Radio performance can be a very sterile experience. You are in this very acoustically dry studio, are given the signal and then have to play without any sense of audience energy or feedback. It can feel like a soulless environment and a rather unforgiving one. That said, it can also be very liberating, feeling like you are alone in this silent space that allows you to surrender entirely to your thoughts. Summoning the adrenaline to perform can sometimes be a little trickier. When Arthur Schnabel became the first person to record the Beethoven sonatas, he apparently insisted the record company pre sell the albums and he then kept a copy of all the names of people who had ordered on the piano during the recording process to feel like he had an audience. I love that story! In terms of a young performer approaching radio performance for the first time: remember that the crew around you are your best friends who only want to help make you sound better on air. Trust the crew that they know what to do to make you sound your best. Never forget you're surrounded by microphones and one small accident could have you unknowingly on air so always be professional and don't say anything around a microphone that you don't want the world to hear.

And the scarier bit - talking after your performance! What advice do you have for people who have never spoken live on air before? 

Be yourself! It's amazing how any fakeness about you is immediately perceptible to the audience. You must be natural and just chat like you would with a group of friends. In a setting like this there aren't likely to be any trick questions or things you shouldn't know so there is no need to stress. In the particular context of The Talent, an important thing to remember is that even if you were unhappy with how you performed, it almost certainly came across better to the panel and audience so you must put those thoughts aside and leave any negativity at the door when you enter the studio so you can maintain a bright and friendly demeanour on air.

For the people listening from home, what can you take away from tuning into an episode of The Talent, even if you weren't performing in it yourself?

I think people who love music always find the deconstruction and constructive criticism of it interesting and educational. Certainly students can learn a great deal about their own instrument and repertoire but music lovers can perhaps be opened up to new genres of repertoire and ways of thinking about interpretation. One thing I often find interesting is that well read music lovers who are not trained musicians often have very finely honed ears and can identify very quickly what is really good playing and what doesn't grab them as much but often don't have the language to express why they react in this way. Hearing professionals criticise the performers can often provide revelations as to why they think the way they do about something. Of course there can also be fantastic opportunities for listeners to disagree strongly with what we as panelists thought! Occasionally there will be a great disagreement between the panelists too and that certainly makes interesting radio!

As a performer yourself, what advice do you have for the young musicians starting their performance journey?

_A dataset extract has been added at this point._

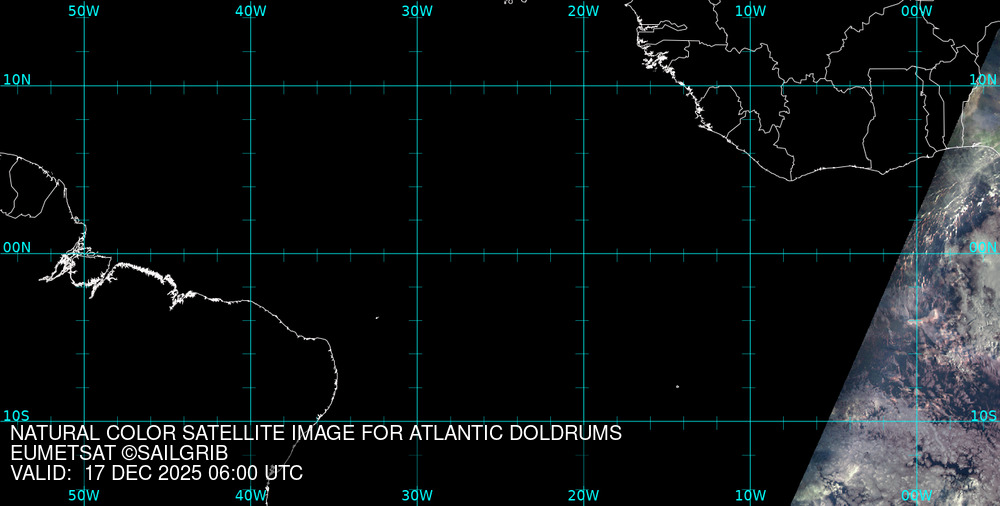Click the grid intersection at 30W and equator
1000x506 pixels.
[x=417, y=253]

Be prepared to fight for what you want and know that to really master what you are doing will take years and many countless hours of blood, sweat and tears. Know that there will be many, many days of disappointment and that they are the most important days in shaping who you finish up as. And know that what you are doing is important, special work that has the ability to transform lives. The world more than ever needs those whose preoccupation is on creating meaning and beautiful get to it!